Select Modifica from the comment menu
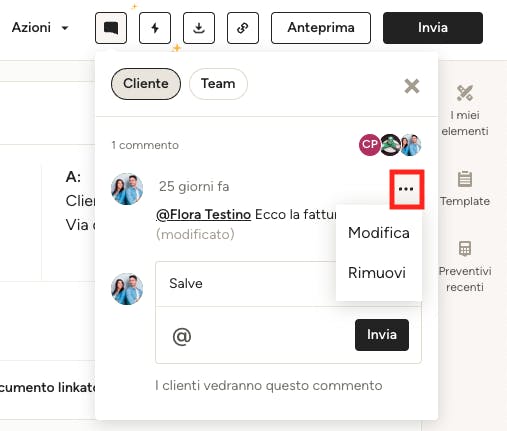Image resolution: width=507 pixels, height=431 pixels. click(x=379, y=233)
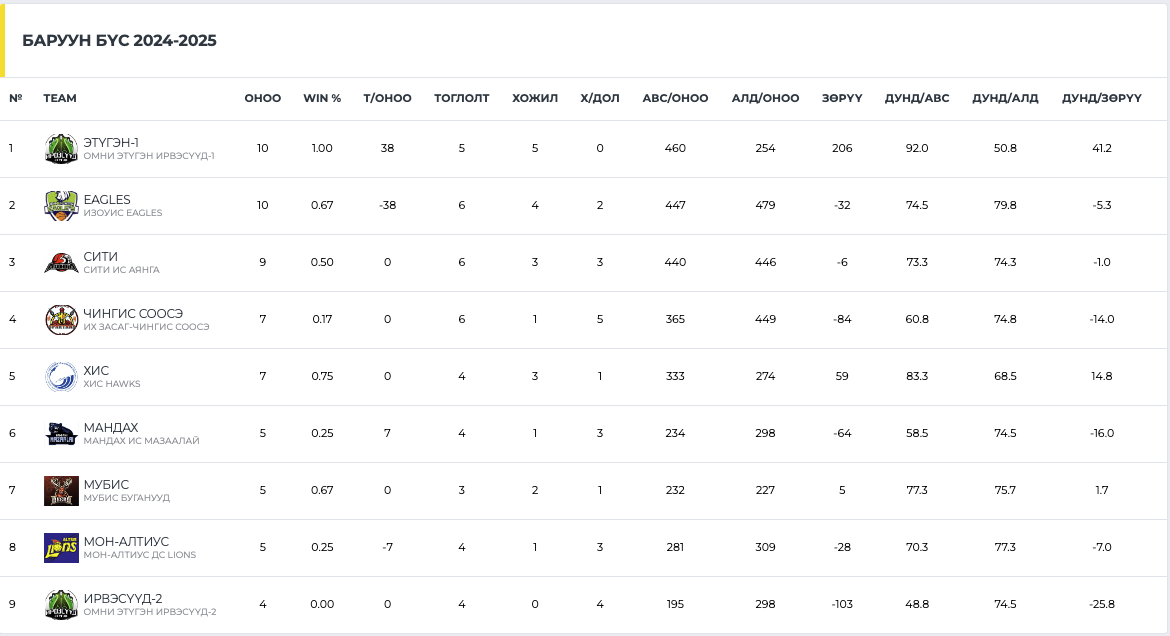Sort table by ОНОО column header
The height and width of the screenshot is (636, 1170).
[263, 99]
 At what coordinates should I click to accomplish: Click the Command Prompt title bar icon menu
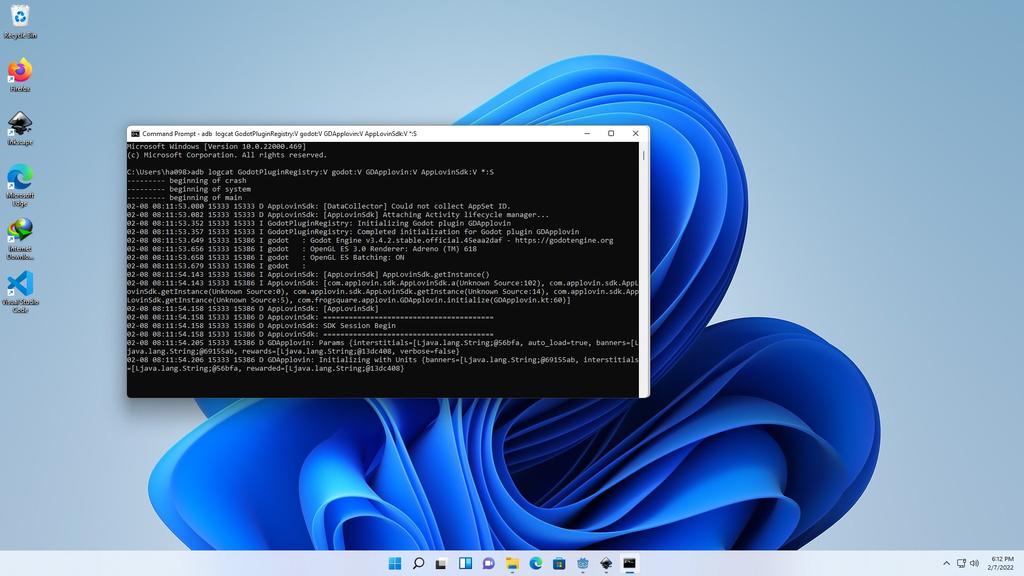click(x=135, y=133)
==*==
| Required action |
All entries are to be retyped exactly. Omit any embedded images.

| Solution to this problem |
Select Modifica from the comment menu
Image resolution: width=507 pixels, height=431 pixels. click(x=379, y=233)
Sort table by ОНОО column header
The height and width of the screenshot is (636, 1170).
[263, 99]
 At what coordinates should I click to accomplish: Click the Command Prompt title bar icon menu
click(x=135, y=133)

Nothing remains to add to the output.